(Saved entries)

┏━━

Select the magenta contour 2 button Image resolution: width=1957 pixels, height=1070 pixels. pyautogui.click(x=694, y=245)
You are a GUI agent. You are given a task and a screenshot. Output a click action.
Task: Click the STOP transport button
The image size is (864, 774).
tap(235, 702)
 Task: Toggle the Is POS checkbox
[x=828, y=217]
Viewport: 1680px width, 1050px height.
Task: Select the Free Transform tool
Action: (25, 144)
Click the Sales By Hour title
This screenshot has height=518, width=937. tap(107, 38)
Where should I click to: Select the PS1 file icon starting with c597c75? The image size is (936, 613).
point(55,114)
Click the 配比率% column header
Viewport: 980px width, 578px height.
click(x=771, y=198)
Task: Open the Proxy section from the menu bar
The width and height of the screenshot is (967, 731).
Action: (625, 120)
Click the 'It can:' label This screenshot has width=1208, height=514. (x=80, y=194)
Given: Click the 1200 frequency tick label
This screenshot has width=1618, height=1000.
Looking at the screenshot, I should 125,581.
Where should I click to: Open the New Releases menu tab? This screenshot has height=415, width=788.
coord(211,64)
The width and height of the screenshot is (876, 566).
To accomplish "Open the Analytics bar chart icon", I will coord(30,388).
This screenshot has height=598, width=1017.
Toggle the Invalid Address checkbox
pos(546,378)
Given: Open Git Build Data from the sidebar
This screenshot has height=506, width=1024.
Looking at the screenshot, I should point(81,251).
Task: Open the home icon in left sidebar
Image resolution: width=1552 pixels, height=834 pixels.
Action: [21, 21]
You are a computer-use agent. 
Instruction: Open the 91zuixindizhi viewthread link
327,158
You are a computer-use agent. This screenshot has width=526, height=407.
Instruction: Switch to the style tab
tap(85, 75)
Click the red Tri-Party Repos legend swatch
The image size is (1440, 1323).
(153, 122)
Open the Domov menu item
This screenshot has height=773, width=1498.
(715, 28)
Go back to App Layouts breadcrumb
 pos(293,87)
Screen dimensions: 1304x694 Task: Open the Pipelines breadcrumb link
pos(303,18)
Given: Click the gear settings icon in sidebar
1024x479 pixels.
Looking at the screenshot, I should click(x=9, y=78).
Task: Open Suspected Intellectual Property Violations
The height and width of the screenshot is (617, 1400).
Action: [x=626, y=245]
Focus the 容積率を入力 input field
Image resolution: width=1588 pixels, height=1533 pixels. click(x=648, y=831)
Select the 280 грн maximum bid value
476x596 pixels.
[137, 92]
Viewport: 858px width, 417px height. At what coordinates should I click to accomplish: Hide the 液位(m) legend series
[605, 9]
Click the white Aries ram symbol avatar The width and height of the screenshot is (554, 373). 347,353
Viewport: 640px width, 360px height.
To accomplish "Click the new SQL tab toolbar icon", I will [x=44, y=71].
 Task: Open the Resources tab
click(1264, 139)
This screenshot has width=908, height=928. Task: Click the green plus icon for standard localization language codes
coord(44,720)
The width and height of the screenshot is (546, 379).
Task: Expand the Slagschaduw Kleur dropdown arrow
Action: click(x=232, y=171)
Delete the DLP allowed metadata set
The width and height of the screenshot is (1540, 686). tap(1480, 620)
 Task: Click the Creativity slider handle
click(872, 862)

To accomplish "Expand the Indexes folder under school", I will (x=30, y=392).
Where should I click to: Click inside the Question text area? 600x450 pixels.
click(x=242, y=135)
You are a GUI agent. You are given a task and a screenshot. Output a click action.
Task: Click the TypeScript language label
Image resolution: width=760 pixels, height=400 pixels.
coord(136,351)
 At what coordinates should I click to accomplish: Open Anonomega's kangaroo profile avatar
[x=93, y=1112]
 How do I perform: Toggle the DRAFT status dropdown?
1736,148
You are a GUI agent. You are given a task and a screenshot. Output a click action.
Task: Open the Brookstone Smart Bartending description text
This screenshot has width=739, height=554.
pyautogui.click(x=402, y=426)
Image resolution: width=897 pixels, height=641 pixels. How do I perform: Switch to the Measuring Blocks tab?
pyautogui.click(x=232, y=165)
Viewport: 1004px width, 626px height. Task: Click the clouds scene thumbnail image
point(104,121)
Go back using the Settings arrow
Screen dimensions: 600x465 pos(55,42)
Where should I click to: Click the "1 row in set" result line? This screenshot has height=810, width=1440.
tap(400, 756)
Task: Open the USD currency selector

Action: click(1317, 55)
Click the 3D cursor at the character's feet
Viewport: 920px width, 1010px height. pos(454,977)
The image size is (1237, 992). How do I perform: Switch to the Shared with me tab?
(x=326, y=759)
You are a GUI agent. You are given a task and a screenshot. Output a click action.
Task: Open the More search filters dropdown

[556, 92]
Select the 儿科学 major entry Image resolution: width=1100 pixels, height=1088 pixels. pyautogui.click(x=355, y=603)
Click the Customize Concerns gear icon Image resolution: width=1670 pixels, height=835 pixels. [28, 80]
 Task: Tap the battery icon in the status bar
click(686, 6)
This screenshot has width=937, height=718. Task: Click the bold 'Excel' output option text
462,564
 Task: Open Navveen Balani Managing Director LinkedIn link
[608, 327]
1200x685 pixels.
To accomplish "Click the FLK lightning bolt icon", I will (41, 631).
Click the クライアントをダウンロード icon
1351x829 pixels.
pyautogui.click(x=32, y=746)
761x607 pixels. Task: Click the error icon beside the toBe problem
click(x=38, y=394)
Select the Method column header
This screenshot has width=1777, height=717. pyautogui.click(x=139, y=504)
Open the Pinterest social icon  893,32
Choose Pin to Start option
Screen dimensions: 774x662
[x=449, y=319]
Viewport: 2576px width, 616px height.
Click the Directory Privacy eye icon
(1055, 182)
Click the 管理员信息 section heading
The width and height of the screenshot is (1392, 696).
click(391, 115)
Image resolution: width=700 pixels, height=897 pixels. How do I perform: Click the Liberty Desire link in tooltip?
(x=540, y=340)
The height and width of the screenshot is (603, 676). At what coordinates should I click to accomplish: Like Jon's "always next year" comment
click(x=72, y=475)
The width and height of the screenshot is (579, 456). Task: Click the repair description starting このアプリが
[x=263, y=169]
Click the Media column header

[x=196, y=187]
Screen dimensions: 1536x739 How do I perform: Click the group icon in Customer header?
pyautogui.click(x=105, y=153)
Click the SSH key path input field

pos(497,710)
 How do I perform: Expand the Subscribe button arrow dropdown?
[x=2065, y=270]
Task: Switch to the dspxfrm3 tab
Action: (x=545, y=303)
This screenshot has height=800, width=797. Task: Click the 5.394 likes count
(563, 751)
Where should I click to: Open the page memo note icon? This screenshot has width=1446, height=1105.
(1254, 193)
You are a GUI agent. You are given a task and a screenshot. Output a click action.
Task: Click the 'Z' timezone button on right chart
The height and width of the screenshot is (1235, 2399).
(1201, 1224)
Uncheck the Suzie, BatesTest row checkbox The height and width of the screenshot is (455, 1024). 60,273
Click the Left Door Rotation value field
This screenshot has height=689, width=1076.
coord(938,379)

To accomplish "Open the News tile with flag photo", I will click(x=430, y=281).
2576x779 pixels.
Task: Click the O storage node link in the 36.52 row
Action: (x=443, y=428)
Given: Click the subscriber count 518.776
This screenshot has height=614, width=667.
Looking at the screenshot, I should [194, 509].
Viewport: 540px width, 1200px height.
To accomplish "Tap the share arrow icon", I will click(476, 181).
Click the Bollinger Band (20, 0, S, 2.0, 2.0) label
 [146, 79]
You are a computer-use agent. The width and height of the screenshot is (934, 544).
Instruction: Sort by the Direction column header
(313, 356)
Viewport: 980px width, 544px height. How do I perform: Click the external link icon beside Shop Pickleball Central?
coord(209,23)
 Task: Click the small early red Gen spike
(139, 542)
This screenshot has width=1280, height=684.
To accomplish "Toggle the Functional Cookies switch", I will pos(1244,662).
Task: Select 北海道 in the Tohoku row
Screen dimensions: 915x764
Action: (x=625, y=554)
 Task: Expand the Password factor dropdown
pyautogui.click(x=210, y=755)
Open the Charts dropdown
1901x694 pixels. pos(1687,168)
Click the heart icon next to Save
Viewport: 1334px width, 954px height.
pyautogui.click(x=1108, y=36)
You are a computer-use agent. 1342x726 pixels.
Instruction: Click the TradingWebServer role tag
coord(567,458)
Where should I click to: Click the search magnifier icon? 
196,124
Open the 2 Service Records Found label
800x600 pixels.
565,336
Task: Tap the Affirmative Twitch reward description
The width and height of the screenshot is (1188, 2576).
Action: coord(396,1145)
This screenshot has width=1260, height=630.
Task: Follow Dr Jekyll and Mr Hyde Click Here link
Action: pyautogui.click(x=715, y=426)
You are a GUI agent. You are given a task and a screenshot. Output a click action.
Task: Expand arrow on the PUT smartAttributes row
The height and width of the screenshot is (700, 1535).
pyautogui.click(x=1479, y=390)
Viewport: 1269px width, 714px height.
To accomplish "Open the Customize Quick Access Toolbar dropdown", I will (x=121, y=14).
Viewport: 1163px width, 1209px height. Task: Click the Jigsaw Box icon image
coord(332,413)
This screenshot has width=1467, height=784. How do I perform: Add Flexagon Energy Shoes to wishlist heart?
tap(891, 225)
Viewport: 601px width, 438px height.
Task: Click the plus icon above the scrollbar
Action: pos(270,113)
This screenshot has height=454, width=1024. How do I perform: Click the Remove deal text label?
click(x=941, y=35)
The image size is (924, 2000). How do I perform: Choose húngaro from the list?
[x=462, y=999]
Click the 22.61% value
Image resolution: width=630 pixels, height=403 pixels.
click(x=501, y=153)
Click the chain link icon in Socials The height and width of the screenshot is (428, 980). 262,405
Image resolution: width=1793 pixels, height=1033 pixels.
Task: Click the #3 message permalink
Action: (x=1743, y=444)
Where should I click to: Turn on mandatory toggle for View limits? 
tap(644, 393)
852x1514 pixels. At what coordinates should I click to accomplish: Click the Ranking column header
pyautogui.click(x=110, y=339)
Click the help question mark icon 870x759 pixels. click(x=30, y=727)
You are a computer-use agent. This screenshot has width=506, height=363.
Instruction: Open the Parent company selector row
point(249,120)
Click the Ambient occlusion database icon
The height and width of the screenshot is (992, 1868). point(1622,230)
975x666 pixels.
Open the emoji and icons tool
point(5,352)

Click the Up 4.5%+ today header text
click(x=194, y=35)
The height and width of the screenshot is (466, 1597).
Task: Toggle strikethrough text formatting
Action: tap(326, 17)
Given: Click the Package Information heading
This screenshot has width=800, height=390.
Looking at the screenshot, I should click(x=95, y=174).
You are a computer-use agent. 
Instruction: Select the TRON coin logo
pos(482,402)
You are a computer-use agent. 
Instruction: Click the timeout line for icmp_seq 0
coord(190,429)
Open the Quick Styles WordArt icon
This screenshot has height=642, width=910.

┗━━

**Your objective**: Tell how many lines of the data above hold the string "gear". The number alone is the answer.

**Reply to the task**: 2